_Problem details_. The lines to retype are the one with "Task: Click the calendar date picker icon" and all that follow it to the end of the entries below; copy them exactly and nothing else.

_Records for processing_.
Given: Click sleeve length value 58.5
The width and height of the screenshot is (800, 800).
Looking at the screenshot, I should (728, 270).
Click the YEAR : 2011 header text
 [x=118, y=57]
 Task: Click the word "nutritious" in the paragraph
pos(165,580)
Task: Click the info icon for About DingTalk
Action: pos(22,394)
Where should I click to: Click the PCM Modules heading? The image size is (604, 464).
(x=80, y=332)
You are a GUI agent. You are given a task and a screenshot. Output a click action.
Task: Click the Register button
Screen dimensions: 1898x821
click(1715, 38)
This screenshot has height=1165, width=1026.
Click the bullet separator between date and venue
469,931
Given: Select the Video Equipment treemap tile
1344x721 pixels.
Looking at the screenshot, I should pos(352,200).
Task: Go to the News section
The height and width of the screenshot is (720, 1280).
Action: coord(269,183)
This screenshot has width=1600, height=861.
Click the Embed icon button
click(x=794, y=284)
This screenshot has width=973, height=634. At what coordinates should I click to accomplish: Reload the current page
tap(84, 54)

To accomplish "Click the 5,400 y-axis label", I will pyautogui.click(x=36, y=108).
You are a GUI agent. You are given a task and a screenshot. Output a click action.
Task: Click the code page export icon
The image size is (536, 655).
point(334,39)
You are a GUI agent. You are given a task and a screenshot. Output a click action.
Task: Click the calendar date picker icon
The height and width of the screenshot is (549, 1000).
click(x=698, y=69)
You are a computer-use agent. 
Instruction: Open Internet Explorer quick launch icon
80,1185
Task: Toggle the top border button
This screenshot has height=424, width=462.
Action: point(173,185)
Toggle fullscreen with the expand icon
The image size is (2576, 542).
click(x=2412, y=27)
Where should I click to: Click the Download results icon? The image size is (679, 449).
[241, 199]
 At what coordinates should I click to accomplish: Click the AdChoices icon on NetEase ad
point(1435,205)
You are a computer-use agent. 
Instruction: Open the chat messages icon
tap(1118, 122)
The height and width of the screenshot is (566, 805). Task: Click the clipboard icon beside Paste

_Exercise solution_.
Task: Click the calendar date picker icon
The height and width of the screenshot is (549, 1000).
click(x=698, y=69)
You are a computer-use agent. 
Instruction: Open Internet Explorer quick launch icon
80,1185
Task: Toggle the top border button
This screenshot has height=424, width=462.
Action: point(173,185)
Toggle fullscreen with the expand icon
The image size is (2576, 542).
click(x=2412, y=27)
Where should I click to: Click the Download results icon? The image size is (679, 449).
[241, 199]
 At what coordinates should I click to accomplish: Click the AdChoices icon on NetEase ad
point(1435,205)
You are a computer-use agent. 
Instruction: Open the chat messages icon
tap(1118, 122)
The height and width of the screenshot is (566, 805). Task: Click the clipboard icon beside Paste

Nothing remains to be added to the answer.